Blok Teks:

#####

Oleh : Rega Felix, S.H.
Pendahuluan
Pembiayaan murabahah sampai dengan saat ini menjadi skema pembiayaan yang paling banyak digunakan oleh perbankan syariah di Indonesia. Melalui skema murabahah nasabah membutuhkan sejumlah dana untuk membeli aset tertentu, dan untuk itu nasabah mengajukan permohonan kepada bank untuk membeli aset tersebut melalui pihak bank untuk selanjutnya nasabah akan membayarnya secara menyicil.
Dalam suatu pembiayaan murabahah, kondisi perekenomian yang selalu berubah mempengaruhi kondisi usaha nasabah, kondisi tersebut dapat menjadikan kemampuan nasabah untuk membayar utang murabahah menjadi berkurang atau nasabah membutuhkan tambahan modal untuk menyesuaikan usahanya dengan kondisi yang ada. Berdasarkan hal tersebut maka dimungkinkan dalam suatu pembiayaan yang sedang berjalan, nasabah mengajukan pembiayaan ulang (refinancing).

#####

Data Tercatat:
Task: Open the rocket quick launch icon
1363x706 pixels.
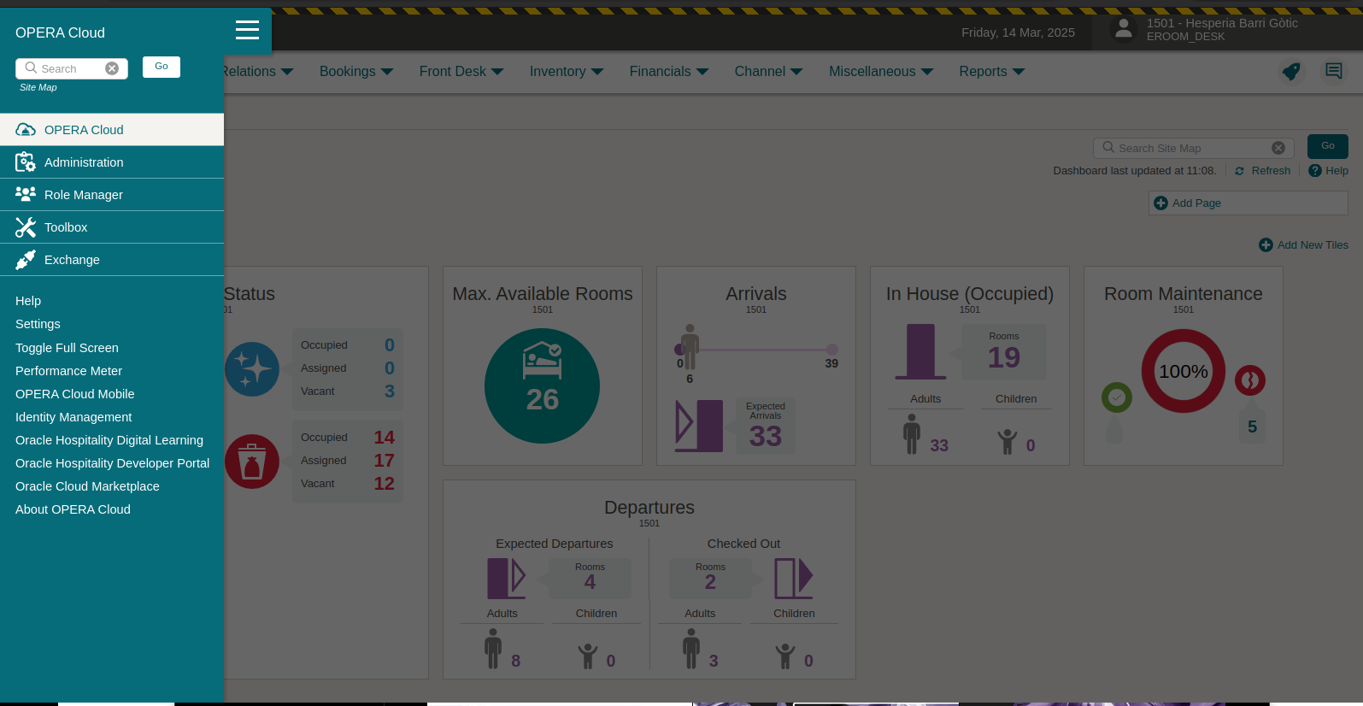Action: [x=1290, y=72]
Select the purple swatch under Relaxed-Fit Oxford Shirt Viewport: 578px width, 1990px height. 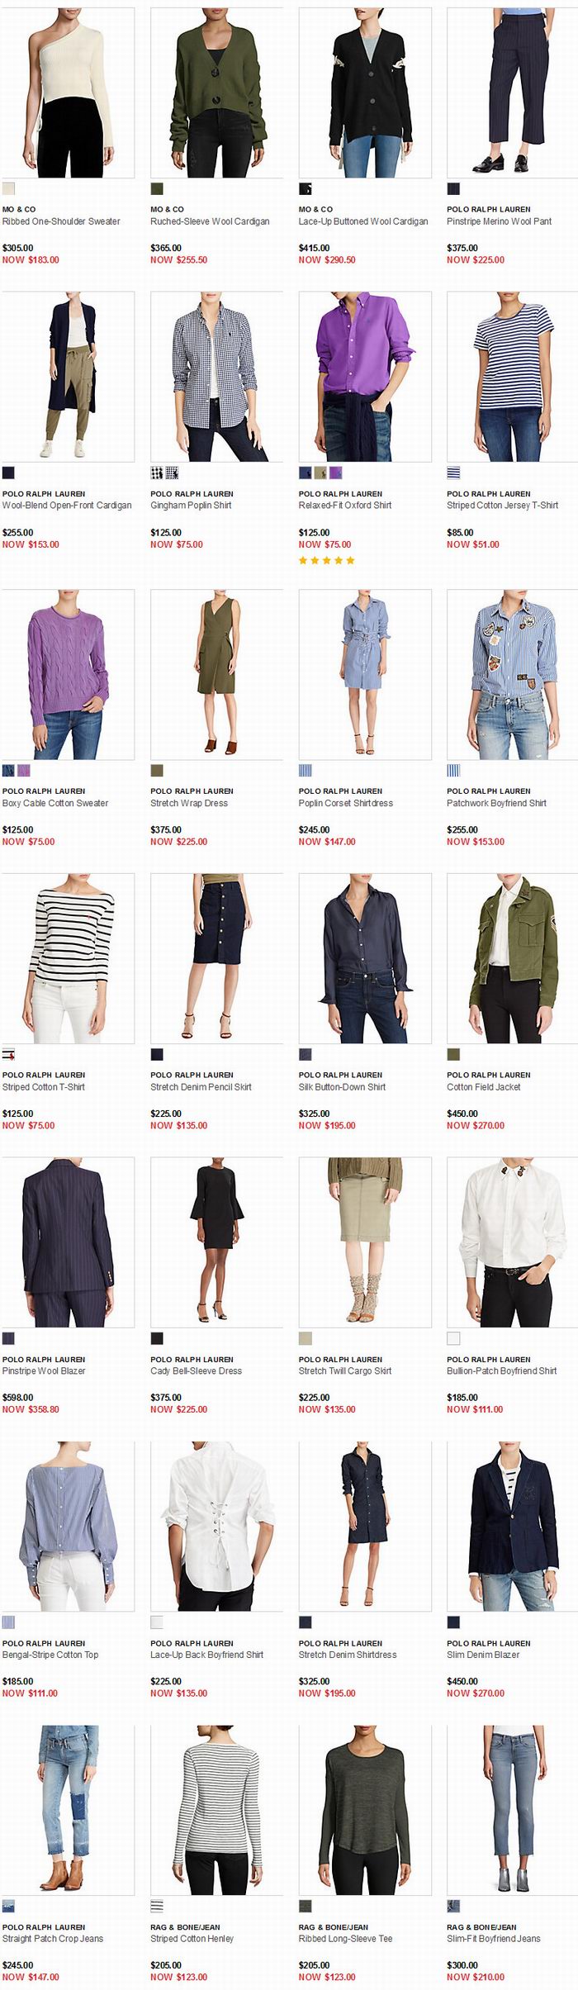(x=335, y=473)
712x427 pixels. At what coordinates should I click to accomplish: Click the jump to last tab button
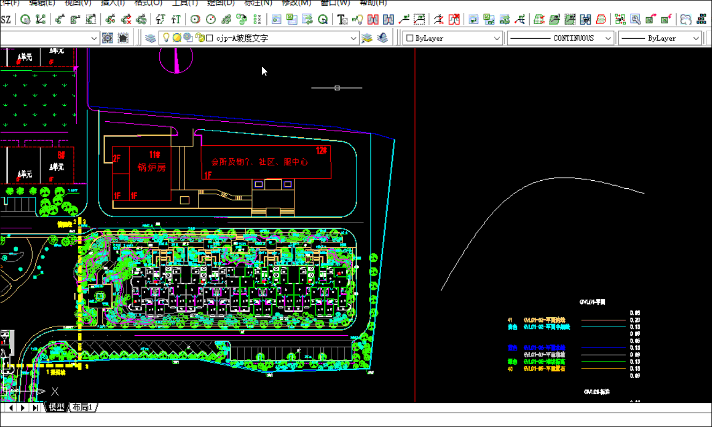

#####

Tugas yang Dikerjakan:
1 – Tulis kembali bagian teks tentang pembiayaan murabahah mulai dari "Oleh : Rega" sampai dengan "pembiayaan ulang (refinancing).". Tukar setiap "nasabah" dengan "klien".
2 – Jawab pertanyaan berikut berdasarkan teks tentang pembiayaan murabahah.
(a) Skema pembiayaan apa yang paling banyak digunakan oleh perbankan syariah di Indonesia?
(b) Dengan cara apa nasabah membayar aset yang dibeli melalui bank dalam skema murabahah?
(c) Istilah apa yang ditulis dalam kurung untuk pembiayaan ulang?

Jawaban Tiap Tugas:
1 –
Oleh : Rega Felix, S.H.
Pendahuluan
Pembiayaan murabahah sampai dengan saat ini menjadi skema pembiayaan yang paling banyak digunakan oleh perbankan syariah di Indonesia. Melalui skema murabahah klien membutuhkan sejumlah dana untuk membeli aset tertentu, dan untuk itu klien mengajukan permohonan kepada bank untuk membeli aset tersebut melalui pihak bank untuk selanjutnya klien akan membayarnya secara menyicil.
Dalam suatu pembiayaan murabahah, kondisi perekenomian yang selalu berubah mempengaruhi kondisi usaha klien, kondisi tersebut dapat menjadikan kemampuan klien untuk membayar utang murabahah menjadi berkurang atau klien membutuhkan tambahan modal untuk menyesuaikan usahanya dengan kondisi yang ada. Berdasarkan hal tersebut maka dimungkinkan dalam suatu pembiayaan yang sedang berjalan, klien mengajukan pembiayaan ulang (refinancing).

2 –
(a) Pembiayaan murabahah.
(b) Secara menyicil.
(c) Refinancing.